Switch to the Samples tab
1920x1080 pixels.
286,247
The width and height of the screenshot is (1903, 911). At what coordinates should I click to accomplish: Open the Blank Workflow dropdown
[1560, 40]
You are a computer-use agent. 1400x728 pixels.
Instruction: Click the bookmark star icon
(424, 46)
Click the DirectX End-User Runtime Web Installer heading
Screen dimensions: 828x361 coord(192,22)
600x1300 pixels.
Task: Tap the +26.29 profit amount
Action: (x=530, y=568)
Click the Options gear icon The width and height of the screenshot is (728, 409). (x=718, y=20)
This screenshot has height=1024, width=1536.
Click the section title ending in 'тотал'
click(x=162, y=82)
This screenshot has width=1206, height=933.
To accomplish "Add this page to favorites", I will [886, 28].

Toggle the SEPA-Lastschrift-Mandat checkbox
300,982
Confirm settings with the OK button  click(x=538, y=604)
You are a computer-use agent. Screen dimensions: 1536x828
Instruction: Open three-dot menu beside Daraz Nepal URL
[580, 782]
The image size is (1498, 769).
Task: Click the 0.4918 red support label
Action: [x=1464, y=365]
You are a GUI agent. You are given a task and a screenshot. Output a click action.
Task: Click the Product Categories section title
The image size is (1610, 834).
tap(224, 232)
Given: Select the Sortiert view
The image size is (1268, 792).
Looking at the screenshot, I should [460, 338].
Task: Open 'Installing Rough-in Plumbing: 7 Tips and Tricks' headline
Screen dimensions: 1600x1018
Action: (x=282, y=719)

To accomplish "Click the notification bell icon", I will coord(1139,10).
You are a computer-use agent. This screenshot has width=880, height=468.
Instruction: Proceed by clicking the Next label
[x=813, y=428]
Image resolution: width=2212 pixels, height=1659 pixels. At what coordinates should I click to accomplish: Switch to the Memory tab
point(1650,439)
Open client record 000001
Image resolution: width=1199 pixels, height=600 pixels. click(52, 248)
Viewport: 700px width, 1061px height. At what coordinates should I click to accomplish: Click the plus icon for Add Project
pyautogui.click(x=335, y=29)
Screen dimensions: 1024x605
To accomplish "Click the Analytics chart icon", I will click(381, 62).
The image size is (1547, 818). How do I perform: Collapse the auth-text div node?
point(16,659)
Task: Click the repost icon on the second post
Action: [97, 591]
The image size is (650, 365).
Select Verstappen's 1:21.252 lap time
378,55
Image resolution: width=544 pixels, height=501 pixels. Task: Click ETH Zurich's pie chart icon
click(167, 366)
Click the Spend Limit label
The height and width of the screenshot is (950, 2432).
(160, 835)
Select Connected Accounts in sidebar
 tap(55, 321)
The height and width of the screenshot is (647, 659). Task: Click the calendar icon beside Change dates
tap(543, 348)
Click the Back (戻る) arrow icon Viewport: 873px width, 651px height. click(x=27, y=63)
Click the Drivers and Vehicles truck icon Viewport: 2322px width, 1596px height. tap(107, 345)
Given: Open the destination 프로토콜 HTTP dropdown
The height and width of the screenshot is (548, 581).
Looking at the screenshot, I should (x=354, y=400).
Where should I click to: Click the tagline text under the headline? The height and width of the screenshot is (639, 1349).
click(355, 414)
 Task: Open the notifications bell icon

* * *

§ DIRECTIONS
Print the material above verbatim, beginning at the line that contains "You are a computer-use agent. Screen" and ending after the line that contains "tap(224, 232)".

§ CORRECT OUTPUT
You are a computer-use agent. Screen dimensions: 1536x828
Instruction: Open three-dot menu beside Daraz Nepal URL
[580, 782]
The image size is (1498, 769).
Task: Click the 0.4918 red support label
Action: [x=1464, y=365]
You are a GUI agent. You are given a task and a screenshot. Output a click action.
Task: Click the Product Categories section title
The image size is (1610, 834).
tap(224, 232)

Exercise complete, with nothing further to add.